- Text passage:
..............................
Lightfoot's Divided House is Crumbling

June 26, 2020
No items found.

Time for the mayor to stop playing politics and do the right thing?

The bloodbath in Chicago that claimed 14 lives and injured over 100 people last weekend is the final sign that Mayor Lori Lightfoot’s administration has imploded.

The reason is easy enough to see:  Lightfoot has attempted the impossible task of catering to her progressive allies while at the same time trying to govern Chicago. Throughout the country, the evidence abounds that progressivism and effectively governing are mutually exclusive.  Progressive governance leads to disaster.  Seattle’s violent, filthy autonomous zone is perhaps the best example of where Chicago and the rest of the country could be headed.

Prior to last weekend’s bloodbath, Lighfoot’s schizophrenic leadership of the city was on full display. To her credit, she rejected the progressive lunacy of defunding the police. But at the same time, Lightfoot used the rioting and looting that has left much of the city a near ghost town as an opportunity to attack the police when officers reacted to the unjustified and illegal abuse from “demonstrators.” For a mayor who has revealed a short fuse of her own, attacking officers with such venom only threw gas on the anti-police attacks throughout the city and encouraged more anti-police passion among “demonstrators.”

Appearing with Bobby Rush in what appeared to be a well-rehearsed press conference to condemn the police on the highly suspicious claim the exhausted police officers had no right to unwind at Rush’s office, which had just been broken into, was perhaps the worst move Lightfoot could make. Once again, it fanned the anti-police flames throughout the city. In the press conference dog and pony show, so similar to Cook County State’s Attorney Kimberly Foxx appearing with Rush to justify her decision not to prosecute Jesse Smollet, it was as if Lightfoot was reassuring the progressives in the city that she was ultimately on their side.

How, on the one hand, can Lightfoot bolster the need for police by defying the call for defunding them, then, on the other, appear with a former member of the Black Panthers, who advocated for and committed violence against the police for more than a decade? How many police officers were murder by the Panthers?

Lightfoot’s appearance with Rush undermines her ability to govern the city in other ways, as well. Rush is deeply connected to the anti-police movement that is waging war in the city apart from demonstrations and looting. As a former Black Panther, Rush is tied to the law firm that regularly sue the police for misconduct, particularly the law firm called the People’s Law Office (PLO).
..............................
Data drawn from a collection:
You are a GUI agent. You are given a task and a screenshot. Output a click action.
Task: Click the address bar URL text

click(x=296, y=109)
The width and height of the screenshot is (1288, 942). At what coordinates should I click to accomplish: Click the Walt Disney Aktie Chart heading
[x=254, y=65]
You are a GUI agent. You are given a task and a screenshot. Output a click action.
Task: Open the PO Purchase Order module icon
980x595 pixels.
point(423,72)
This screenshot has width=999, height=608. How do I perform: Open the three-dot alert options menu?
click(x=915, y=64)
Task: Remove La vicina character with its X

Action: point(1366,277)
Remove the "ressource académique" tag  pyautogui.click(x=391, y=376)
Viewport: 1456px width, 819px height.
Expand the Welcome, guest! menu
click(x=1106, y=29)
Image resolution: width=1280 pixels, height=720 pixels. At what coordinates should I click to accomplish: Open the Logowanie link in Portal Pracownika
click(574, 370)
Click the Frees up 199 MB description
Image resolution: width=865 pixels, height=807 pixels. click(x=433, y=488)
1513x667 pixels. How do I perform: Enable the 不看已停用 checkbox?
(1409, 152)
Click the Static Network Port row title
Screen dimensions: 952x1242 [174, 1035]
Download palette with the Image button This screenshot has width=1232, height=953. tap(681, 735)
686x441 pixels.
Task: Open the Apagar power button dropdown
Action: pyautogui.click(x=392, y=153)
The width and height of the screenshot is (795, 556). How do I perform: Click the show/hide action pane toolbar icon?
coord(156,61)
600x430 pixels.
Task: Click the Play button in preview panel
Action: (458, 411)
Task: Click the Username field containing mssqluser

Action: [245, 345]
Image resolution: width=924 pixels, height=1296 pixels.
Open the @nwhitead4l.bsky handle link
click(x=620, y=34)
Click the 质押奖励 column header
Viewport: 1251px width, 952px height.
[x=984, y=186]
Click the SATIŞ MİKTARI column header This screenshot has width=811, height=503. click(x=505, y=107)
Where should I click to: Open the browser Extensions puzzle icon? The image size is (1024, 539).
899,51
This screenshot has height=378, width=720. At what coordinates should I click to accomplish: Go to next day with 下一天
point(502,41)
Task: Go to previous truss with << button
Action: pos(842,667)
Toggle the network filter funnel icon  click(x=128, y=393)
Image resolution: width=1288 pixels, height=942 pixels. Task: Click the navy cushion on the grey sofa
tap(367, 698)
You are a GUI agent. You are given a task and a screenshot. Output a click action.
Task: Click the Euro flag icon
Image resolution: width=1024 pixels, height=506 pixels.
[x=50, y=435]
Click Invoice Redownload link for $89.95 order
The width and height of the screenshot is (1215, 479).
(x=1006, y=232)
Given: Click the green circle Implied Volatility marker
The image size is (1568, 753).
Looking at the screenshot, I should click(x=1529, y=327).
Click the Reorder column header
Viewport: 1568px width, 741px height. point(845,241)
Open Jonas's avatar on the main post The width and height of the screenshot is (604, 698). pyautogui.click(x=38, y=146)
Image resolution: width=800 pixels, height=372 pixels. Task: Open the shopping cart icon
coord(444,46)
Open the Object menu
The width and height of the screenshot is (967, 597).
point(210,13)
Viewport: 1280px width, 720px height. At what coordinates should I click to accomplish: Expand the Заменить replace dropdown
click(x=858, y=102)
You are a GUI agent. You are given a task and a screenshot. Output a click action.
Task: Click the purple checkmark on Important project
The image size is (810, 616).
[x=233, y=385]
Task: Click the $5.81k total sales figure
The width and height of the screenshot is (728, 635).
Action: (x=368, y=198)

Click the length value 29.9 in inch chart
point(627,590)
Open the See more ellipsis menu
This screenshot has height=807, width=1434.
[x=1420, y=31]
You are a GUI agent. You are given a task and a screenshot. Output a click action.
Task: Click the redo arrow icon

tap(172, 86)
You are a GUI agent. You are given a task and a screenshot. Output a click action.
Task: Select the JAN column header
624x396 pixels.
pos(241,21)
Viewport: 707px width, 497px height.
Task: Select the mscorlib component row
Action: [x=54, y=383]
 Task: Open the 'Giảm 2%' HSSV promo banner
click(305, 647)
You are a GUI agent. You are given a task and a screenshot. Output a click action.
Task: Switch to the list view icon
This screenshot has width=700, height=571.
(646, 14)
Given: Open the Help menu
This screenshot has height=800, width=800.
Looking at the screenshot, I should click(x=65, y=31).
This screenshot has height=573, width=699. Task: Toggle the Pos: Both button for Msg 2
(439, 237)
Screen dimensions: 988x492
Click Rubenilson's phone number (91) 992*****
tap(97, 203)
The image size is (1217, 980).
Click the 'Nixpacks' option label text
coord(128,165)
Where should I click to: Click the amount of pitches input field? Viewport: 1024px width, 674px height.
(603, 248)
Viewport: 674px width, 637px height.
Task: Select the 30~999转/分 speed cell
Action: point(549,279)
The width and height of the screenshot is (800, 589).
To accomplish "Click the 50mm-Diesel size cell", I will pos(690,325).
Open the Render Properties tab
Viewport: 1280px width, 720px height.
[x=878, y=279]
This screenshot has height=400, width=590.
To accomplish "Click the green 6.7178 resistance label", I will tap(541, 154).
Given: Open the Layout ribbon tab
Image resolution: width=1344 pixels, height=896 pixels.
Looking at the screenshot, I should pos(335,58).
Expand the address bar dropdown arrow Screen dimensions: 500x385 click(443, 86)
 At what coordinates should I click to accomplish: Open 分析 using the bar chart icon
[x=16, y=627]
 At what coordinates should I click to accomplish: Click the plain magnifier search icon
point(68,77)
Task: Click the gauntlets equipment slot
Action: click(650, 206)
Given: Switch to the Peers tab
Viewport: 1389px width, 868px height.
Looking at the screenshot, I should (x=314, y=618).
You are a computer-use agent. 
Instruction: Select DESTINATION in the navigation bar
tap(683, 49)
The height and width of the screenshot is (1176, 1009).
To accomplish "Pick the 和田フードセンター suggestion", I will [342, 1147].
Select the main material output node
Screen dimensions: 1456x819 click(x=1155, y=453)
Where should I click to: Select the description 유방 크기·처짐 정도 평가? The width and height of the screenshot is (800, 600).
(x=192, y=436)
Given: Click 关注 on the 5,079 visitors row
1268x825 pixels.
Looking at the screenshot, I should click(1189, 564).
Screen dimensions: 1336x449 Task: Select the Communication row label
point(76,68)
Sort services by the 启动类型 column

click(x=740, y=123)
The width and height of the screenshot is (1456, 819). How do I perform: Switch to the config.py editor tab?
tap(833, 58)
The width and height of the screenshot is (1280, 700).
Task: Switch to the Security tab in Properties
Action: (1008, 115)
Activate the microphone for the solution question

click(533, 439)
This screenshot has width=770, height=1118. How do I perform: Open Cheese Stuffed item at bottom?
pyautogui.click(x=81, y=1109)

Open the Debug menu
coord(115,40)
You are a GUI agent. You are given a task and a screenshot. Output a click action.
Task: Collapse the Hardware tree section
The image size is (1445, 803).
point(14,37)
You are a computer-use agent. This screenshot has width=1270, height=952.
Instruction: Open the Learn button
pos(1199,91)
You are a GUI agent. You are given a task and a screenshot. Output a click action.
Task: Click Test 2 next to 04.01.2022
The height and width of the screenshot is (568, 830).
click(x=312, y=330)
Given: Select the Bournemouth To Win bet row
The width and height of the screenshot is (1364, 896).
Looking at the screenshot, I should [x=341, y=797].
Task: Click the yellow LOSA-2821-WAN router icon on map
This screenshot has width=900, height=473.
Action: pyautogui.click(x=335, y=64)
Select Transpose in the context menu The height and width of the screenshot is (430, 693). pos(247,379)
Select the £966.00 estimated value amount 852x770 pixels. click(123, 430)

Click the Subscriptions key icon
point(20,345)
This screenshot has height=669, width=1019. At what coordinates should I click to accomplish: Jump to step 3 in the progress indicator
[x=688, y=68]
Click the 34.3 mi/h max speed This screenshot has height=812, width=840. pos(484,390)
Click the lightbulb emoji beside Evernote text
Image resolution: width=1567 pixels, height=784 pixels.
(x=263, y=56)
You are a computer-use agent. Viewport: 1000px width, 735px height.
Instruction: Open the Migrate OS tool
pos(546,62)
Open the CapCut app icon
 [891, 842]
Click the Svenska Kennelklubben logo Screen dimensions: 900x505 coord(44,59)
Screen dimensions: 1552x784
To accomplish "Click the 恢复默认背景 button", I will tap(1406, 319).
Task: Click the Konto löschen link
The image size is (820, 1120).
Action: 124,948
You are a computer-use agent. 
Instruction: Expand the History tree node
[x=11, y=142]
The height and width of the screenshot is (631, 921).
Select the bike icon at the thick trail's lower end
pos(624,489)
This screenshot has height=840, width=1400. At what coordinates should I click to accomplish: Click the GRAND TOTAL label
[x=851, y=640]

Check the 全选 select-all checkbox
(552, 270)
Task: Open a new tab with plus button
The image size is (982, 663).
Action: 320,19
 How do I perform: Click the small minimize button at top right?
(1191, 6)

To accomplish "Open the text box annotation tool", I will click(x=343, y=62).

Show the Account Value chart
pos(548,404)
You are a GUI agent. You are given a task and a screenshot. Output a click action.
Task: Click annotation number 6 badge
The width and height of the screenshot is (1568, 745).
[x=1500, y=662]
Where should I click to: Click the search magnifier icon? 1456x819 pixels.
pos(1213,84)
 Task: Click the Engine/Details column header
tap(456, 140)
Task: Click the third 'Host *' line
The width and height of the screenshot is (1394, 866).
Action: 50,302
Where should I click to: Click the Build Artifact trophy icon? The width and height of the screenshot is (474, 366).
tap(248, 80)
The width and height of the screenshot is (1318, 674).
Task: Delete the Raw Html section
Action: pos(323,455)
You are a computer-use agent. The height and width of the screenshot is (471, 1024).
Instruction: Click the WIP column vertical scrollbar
..............................
In the article on Mayor Lightfoot, how many lives were claimed in last weekend's bloodbath in Chicago? These lines come from a separate source unrelated to the article on Mayor Lightfoot.

- Response for this exercise: 14 lives.